Designing products, systems, or services offers students a unique way to explore the disciplinary knowledge accumulated in their chosen curriculum in a hands-on manner, representative of the problems they will face in their chosen careers. In engineering, application of technical knowledge through design is essential; however, the ability to apply disciplinary knowledge through design is dependent on students' design skills. These include strategies to approach design tasks, decision-making, innovative thinking, dealing with ambiguity, understanding the user, interdisciplinary communication, working within constraints, evaluating alternatives, and iterating on solutions. The goals of this project are to (i) assemble and analyze qualitative data of design pedagogies from design educator, and form a collection of strategies that can be used in diverse disciplinary design education contexts; (ii) develop curricular materials to help introduce innovative educational strategies into undergraduate design curricula and experiences. Our experience over the past several years in teaching the courses Analytical Product Design (ME455, DESCI 501, ARTDES 300) and Design Process Models (PSYCH 541, DESCI 502, ARTDES 350) have encouraged us to pursue a more systematic documentation of practices across campus, and a codification suitable for curricular implementation, not only in the above courses but in several other courses, including mainstream core classes (e.g., ME 250, 350, 450 and MDE 350). The faculty team associated with the Design Science (DESCI) Program provides a natural vehicle for curricular dissemination.

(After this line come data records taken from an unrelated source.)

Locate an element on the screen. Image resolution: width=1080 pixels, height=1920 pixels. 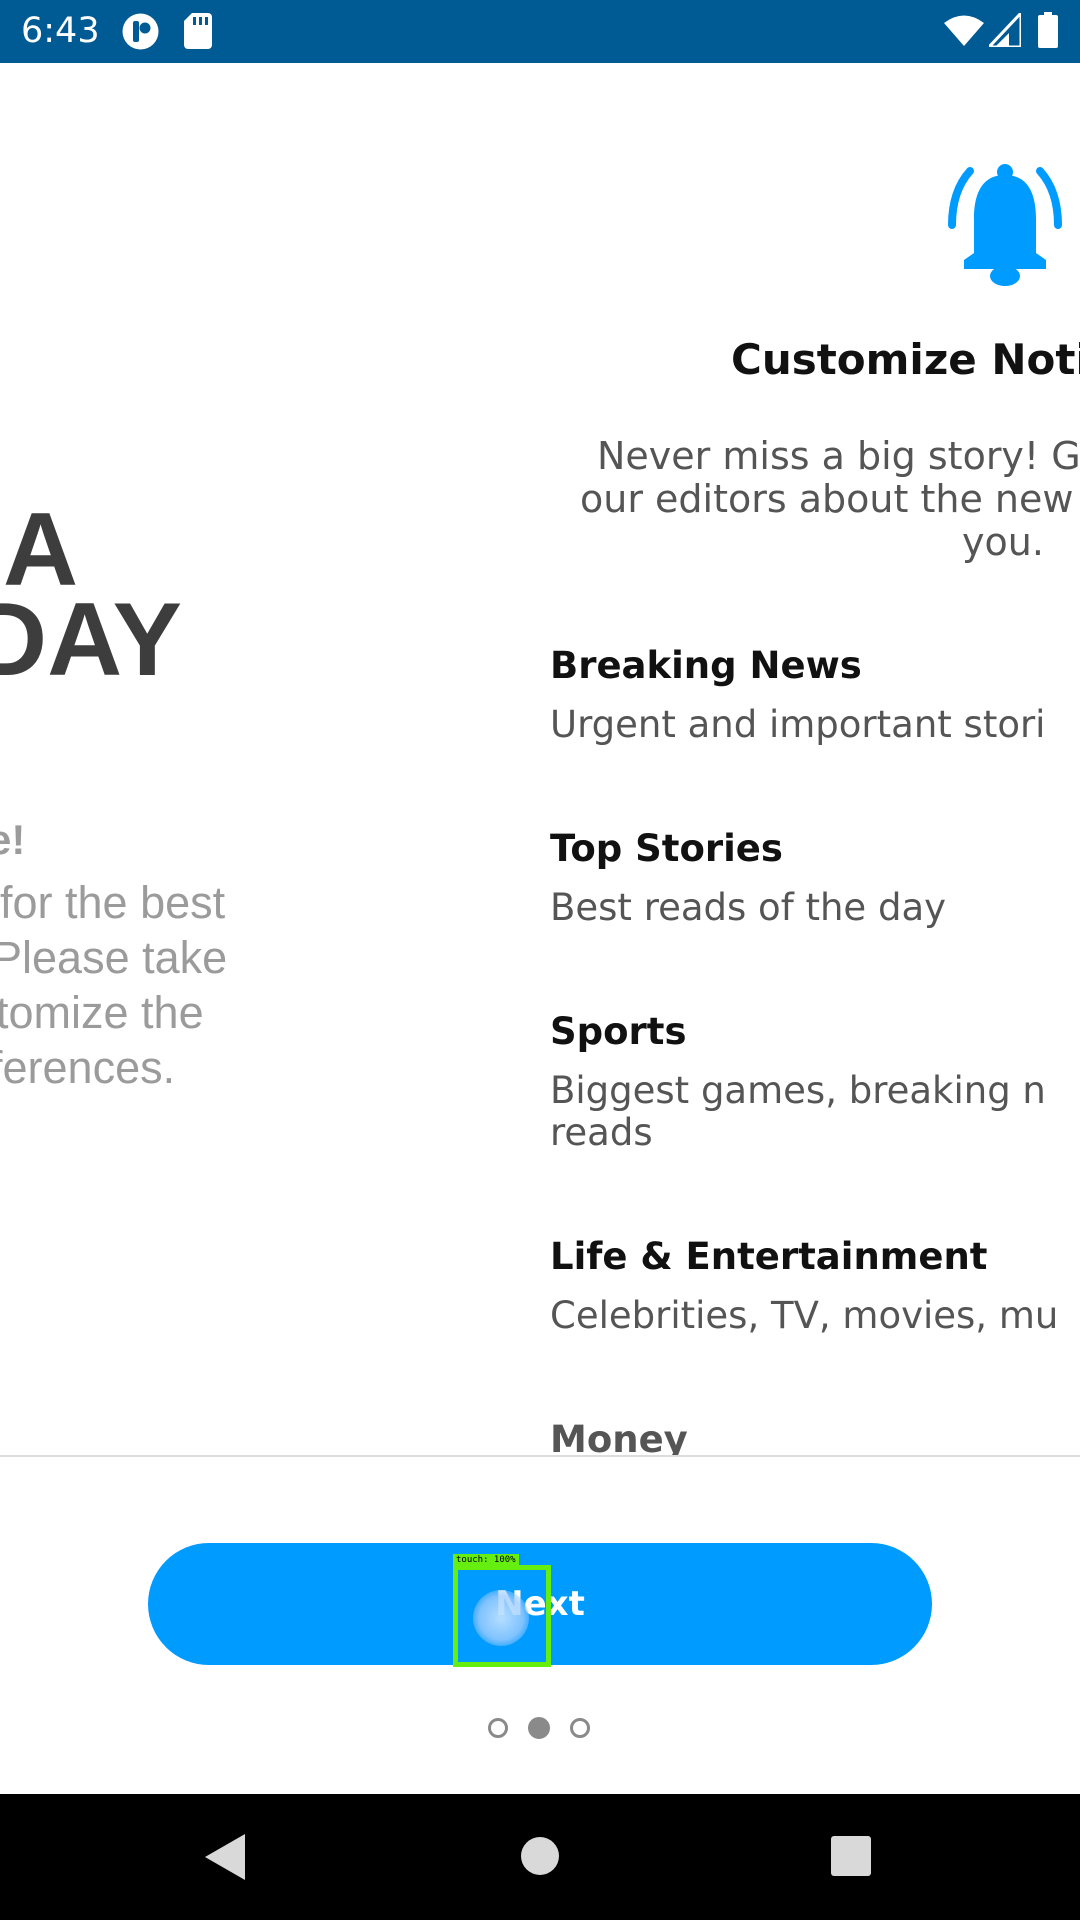
option-title: Life & Entertainment is located at coordinates (769, 1256).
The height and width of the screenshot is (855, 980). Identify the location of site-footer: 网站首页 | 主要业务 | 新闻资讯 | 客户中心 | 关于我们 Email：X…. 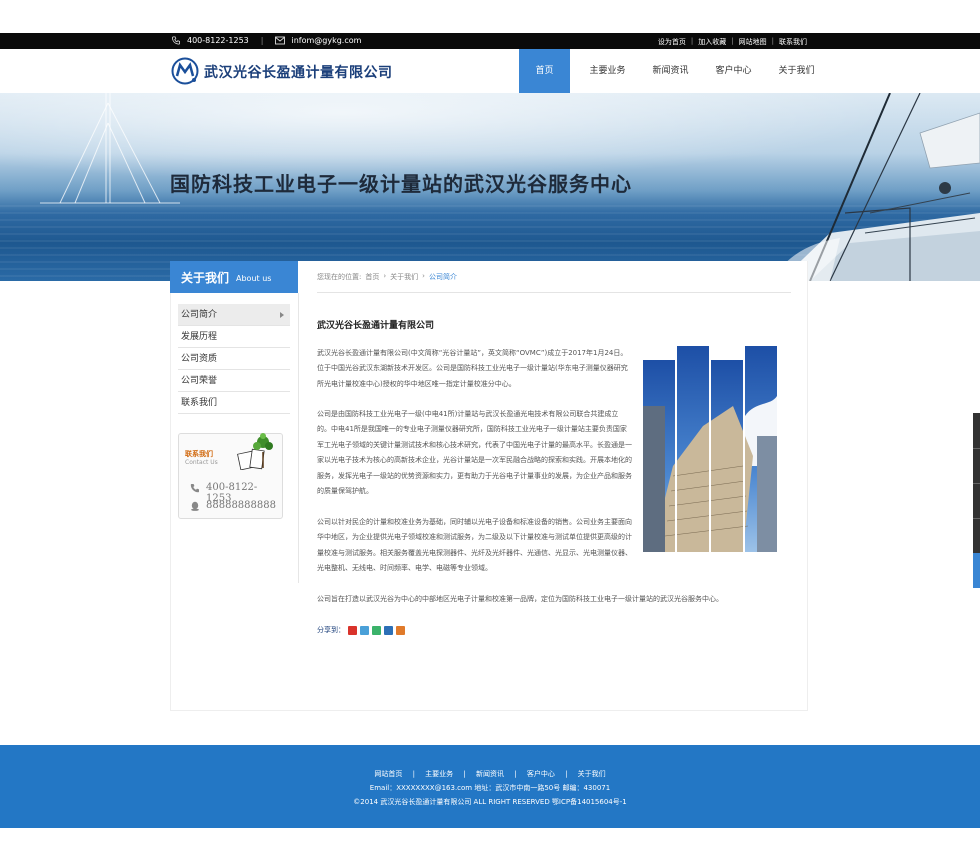
(490, 786).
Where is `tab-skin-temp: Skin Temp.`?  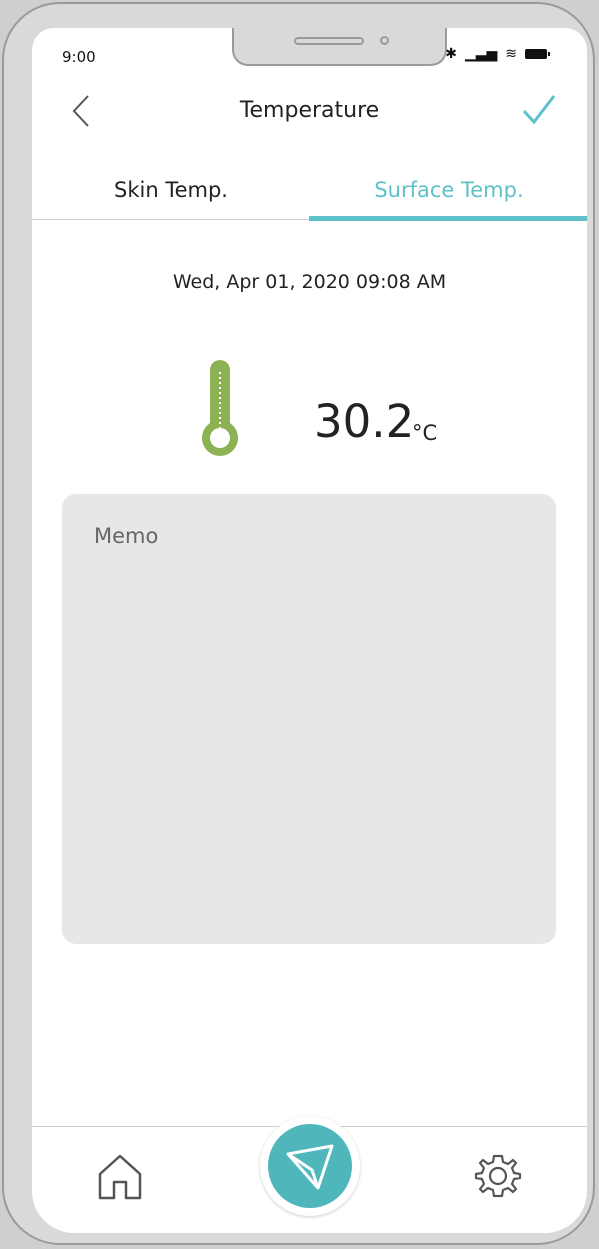 tab-skin-temp: Skin Temp. is located at coordinates (171, 190).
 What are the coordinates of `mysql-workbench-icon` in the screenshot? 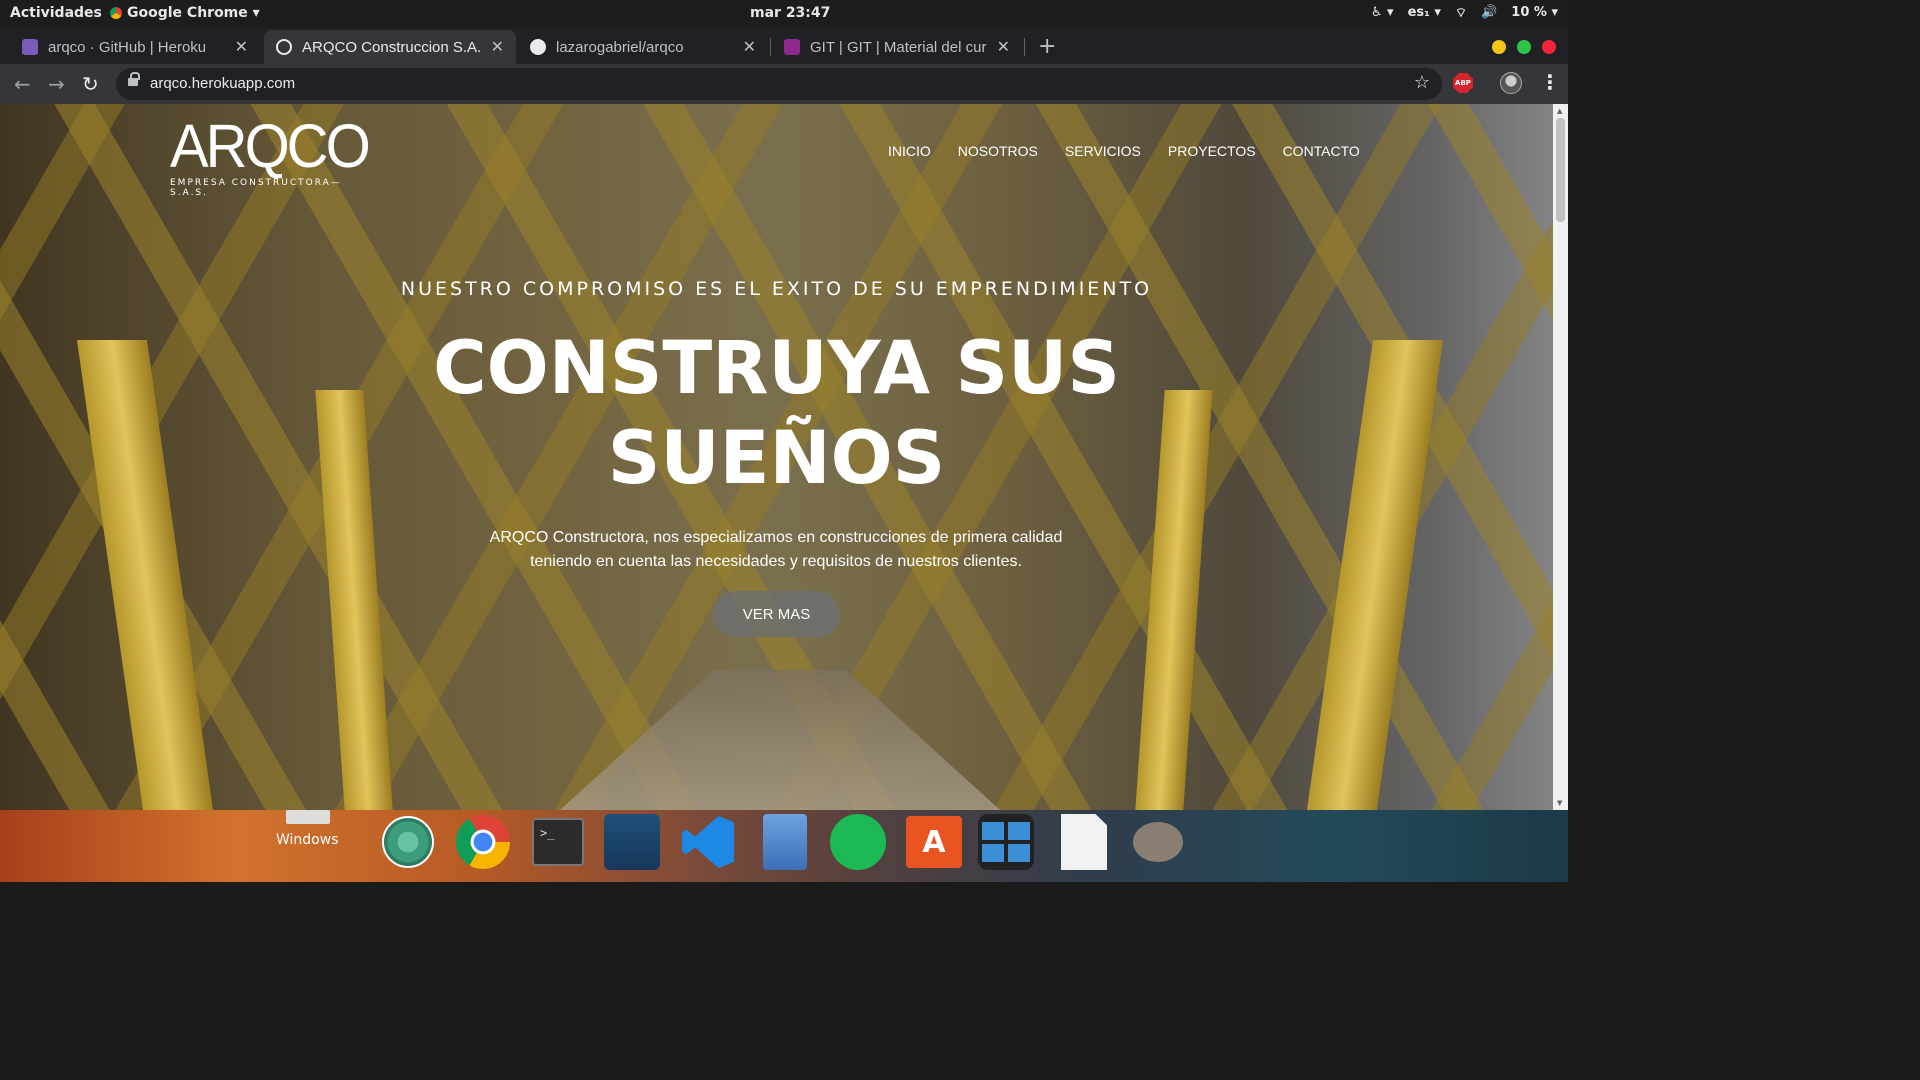 It's located at (632, 842).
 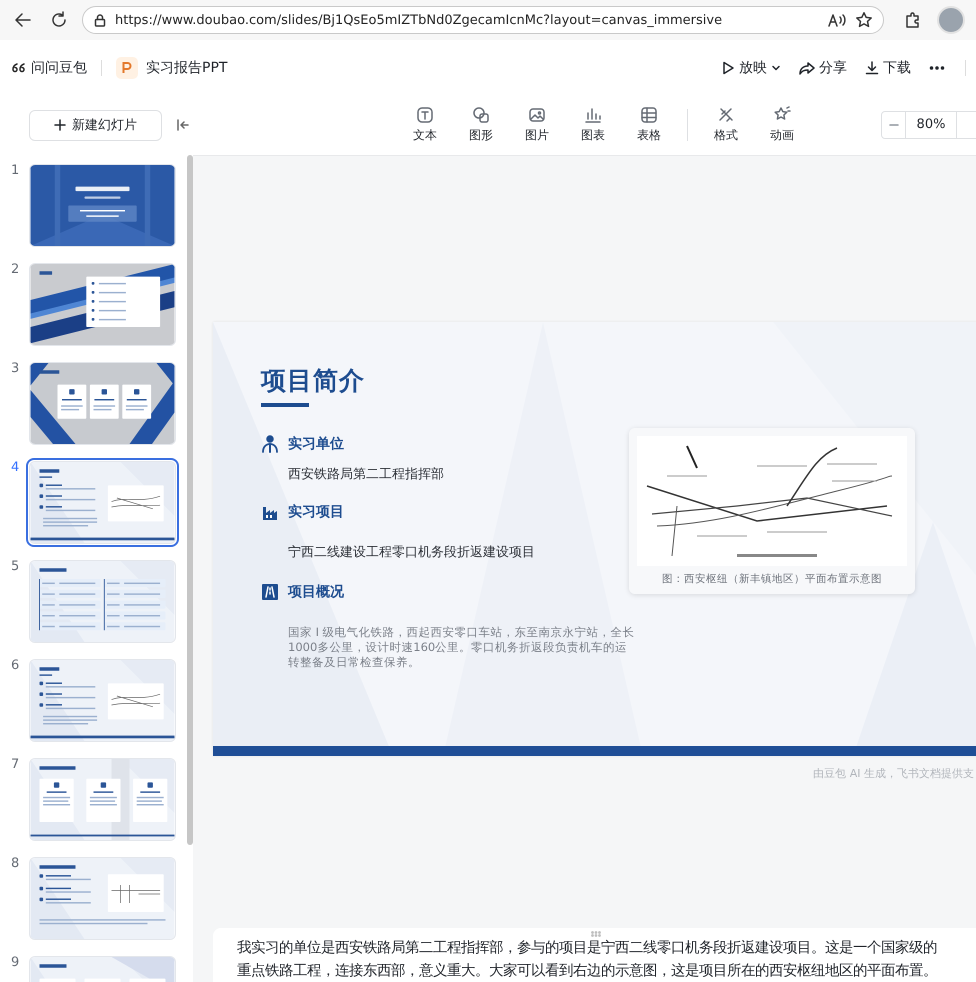 I want to click on more-icon, so click(x=937, y=67).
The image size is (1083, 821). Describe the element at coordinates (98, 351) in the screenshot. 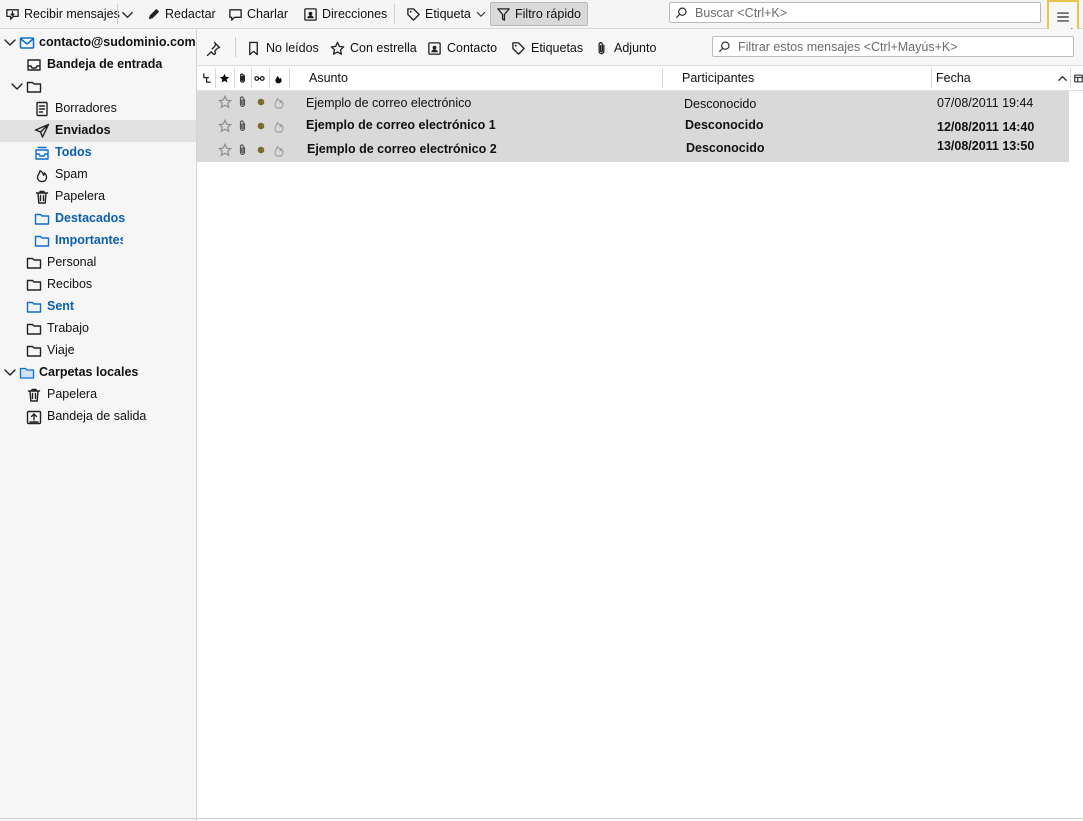

I see `folder-travel: Viaje` at that location.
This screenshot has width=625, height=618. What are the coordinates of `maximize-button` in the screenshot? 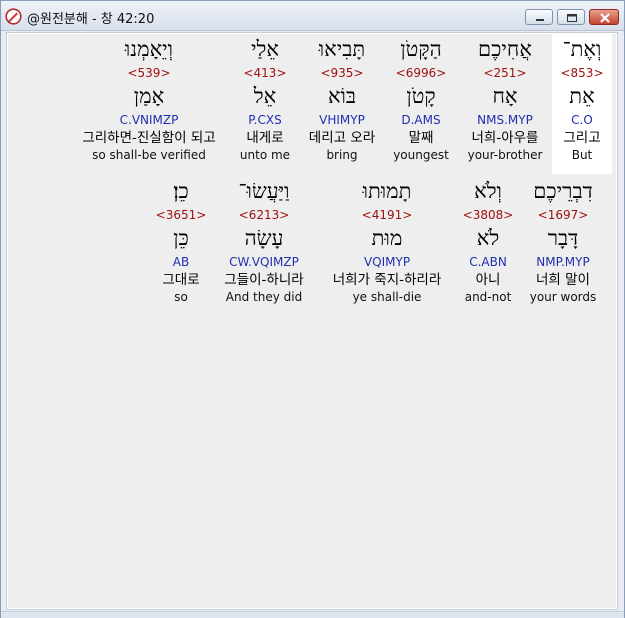 It's located at (571, 17).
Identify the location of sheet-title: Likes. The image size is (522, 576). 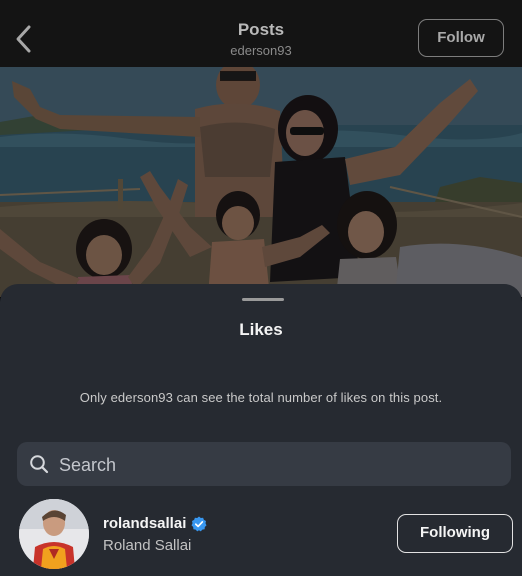
(261, 330).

Thinking and Teaching in Global Dimensions: A Joint Proposal for A May Seminar
Bob Bain
Education

$10000.00

The applicants propose a May Seminar for up to 10 faculty and 12 graduate students on the topic of "Thinking and Teaching in Global Dimensions," to be held at the University of Michigan from May 18-June 4 in nine four-hour sessions (9 a.m.-1 p.m., three per week). The Seminar is conceived as a training site in global and world history, a relatively new field for both research and teaching. There is very high demand in particular for accomplished teachers of world history at both the university and K-12 levels, but few UM faculty and graduate students have any formal training in this area. We see this seminar as a springboard for curricular reform in both History and Education—by reaching beyond the national, regional, and temporal frames that shape most History classes at UM. The seminar aims to better prepare graduate students for the future teaching demands they will face, and simultaneously to work with faculty to infuse their teaching with more sensitivity to global and interregional concerns. Globalizing the curriculum also provides clear benefits and new skills to undergraduates, such as the ability to move more fluidly among and between global, national and local scales. Specific outcomes from this Seminar will include new course proposals in global history; substantial modifications to existing courses; new collaborative teaching initiatives across disciplinary lines; expanded K-12 outreach activities; and preparation of new teaching modules. These outcomes address the state of Michigan's new content expectations for world history and geography—of direct relevance to our undergraduates and graduate students pursuing careers in K-12 education—and also help Ph.D. students prepare more effectively for the new contours of an academic job market.